To fully utilize AI agents, we need intelligent delegation: a robust framework centered around clear roles, boundaries, reputation, trust, transparency, certifiable agentic capabilities, verifiable task execution, and scalable task distribution. Here we introduce an intelligent task delegation framework aimed at addressing these limitations, informed by historical insights from human organizations, and grounded in key agentic safety requirements.

2.2. Aspects of Delegation

As delegation can take different forms, here we introduce several axes that help us contextualize these use cases and make them more amenable to analysis.

  1. Delegator. Human or AI. 2. Delegatee. Human or AI.

  2. Task characteristics.

(a) Complexity. The degree of difficulty inherent in the task, often correlated with the number of sub-steps and the sophistication of reasoning required.

(Records excerpted from a collection)
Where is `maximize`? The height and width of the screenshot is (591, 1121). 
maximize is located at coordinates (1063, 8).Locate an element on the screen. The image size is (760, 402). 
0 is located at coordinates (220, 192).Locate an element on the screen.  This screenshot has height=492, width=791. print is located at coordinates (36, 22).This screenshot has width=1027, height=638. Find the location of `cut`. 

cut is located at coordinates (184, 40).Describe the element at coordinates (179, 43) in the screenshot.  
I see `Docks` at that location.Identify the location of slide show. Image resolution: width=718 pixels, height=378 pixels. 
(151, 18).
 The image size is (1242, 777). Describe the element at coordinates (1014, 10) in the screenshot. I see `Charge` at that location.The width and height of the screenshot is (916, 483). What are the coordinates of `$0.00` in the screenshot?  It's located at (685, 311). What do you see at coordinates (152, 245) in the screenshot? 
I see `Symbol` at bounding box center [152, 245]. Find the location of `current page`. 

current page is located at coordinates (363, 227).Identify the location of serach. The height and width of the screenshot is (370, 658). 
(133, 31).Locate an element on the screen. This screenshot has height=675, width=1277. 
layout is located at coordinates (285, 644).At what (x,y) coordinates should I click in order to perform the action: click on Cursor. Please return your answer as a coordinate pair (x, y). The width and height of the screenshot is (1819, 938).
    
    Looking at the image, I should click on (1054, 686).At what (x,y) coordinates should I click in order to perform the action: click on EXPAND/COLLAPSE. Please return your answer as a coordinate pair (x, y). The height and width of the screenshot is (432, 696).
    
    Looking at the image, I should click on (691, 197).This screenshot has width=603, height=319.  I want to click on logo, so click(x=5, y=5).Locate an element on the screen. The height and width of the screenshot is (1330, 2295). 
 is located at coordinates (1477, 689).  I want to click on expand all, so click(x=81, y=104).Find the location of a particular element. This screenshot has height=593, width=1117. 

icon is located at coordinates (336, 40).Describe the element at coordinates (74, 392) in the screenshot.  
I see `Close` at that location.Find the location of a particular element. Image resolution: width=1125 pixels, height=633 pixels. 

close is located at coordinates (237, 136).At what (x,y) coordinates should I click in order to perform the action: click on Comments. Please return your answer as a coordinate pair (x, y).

* Aim of the task: Carry on the passage about intelligent task delegation for AI agents, picking up right after its last sentence.

* Written response:
(b) Criticality. The measure of the task’s importance and the severity of consequences associated with failure or suboptimal performance.

(c) Uncertainty. The level of ambiguity regarding the environment, inputs, or the probability of successful outcome achievement.

(d) Duration. The expected time-frame for task execution, ranging from instantaneous sub-routines to long-running processes spanning days or weeks.

(e) Cost. The economic or computational expense incurred to execute the task, including token usage, API fees, and energy consumption.

(f) Resource Requirements. The specific computational assets, tools, data access permissions, or human capabilities necessary to complete the task.

(g) Constraints. The operational, ethical, or legal boundaries within which the task must be executed, limiting the solution space.

(h) Verifiability. The relative difficulty and cost associated with validating the task outcome. Tasks with high verifiability (e.g., formal code verification, mathematical proofs) allow for “trustless” delegation or automated checking. Conversely, tasks with low verifiability (e.g., open-ended research) require high-trust delegatees or expensive, labor-intensive oversight.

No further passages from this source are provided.